Parshat Bo opens with the last three plagues in Egypt. A question arises: why split the plagues into 7 in the previous Parasha and 3 in ours? The answer is simple: it involves a different kind of clarification. The first seven plagues demonstrated to Pharaoh that the people of Israel have a unique role in history. But this could raise the following question: Who said that the division between Israel and the nations is also actual in the absolute sense? Perhaps it's just a historical accident. Throughout history, Israel has proven to be a unique nation, and that's why they want to leave Egypt. But in the cosmic plan, there is no difference between Egypt and Israel. This is why the plagues are needed- to recreate the creation process.
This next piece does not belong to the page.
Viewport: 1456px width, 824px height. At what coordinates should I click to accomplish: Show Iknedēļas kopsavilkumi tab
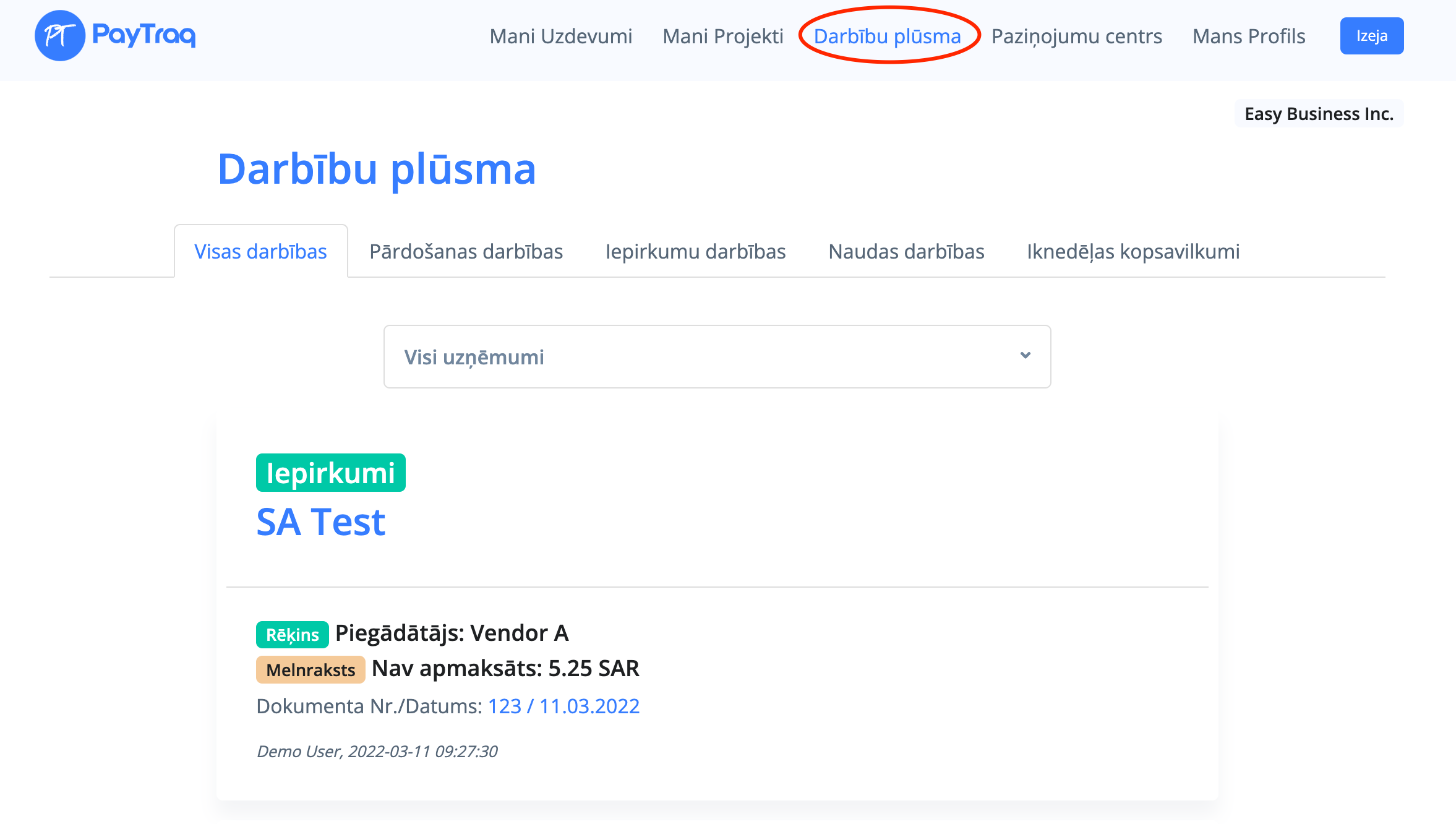tap(1133, 252)
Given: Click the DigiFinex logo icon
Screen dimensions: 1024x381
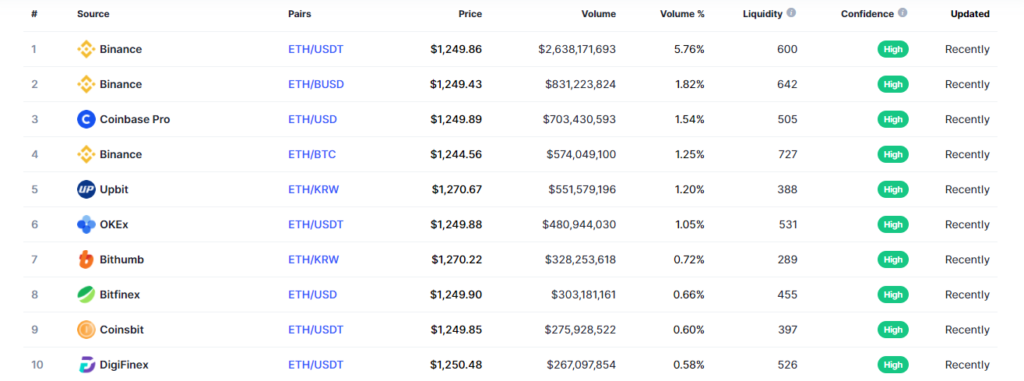Looking at the screenshot, I should point(86,365).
The creation process consists of three parts: the divine decision, which is the primary decision to create the world; Then the creation of the "void" – the space in which the world can appear; and finally, the multiplication of the multitude of the "existing." It is precisely the opposite order in the plagues – the locust represents the power of multiplication. The locust damages Egypt but does not harm Israel. If so, we see that there is a distinction between Israel and Egypt at the beginning of the multiplication of the existing.
Pharaoh asks, “But what about the 'void'? Is there a difference between Israel and Egypt in the 'void'?” So, darkness is brought. Darkness distinguishes, “but for all the Children of Israel there was light in their dwellings.” However, Pharaoh argues, who said that from the beginning, the divine intention is to make a distinction. On this, a plague that affects the "beginning" - the firstborn: "He smote every firstborn in Egypt, the first fruit of their strength in the tents of Ham.”
After the plague of the firstborn, which clarifies an absolute difference between Israel and Egypt, Pharaoh is convinced. He sends the Israelites and says, "Go, serve the Lord, as you said… and bless me also." This shows a breakthrough in Pharaoh's understanding – Israel has a unique destiny. Although the Egyptian people did not exactly understand it – "And Pharaoh sent the people," driven out by the people and expelled from Egypt, "because they said, 'We are all dead,'" Pharaoh, who stood at the top of the pyramid, understood that the hope of the world is the Israelite nation, and therefore he willingly sends them away.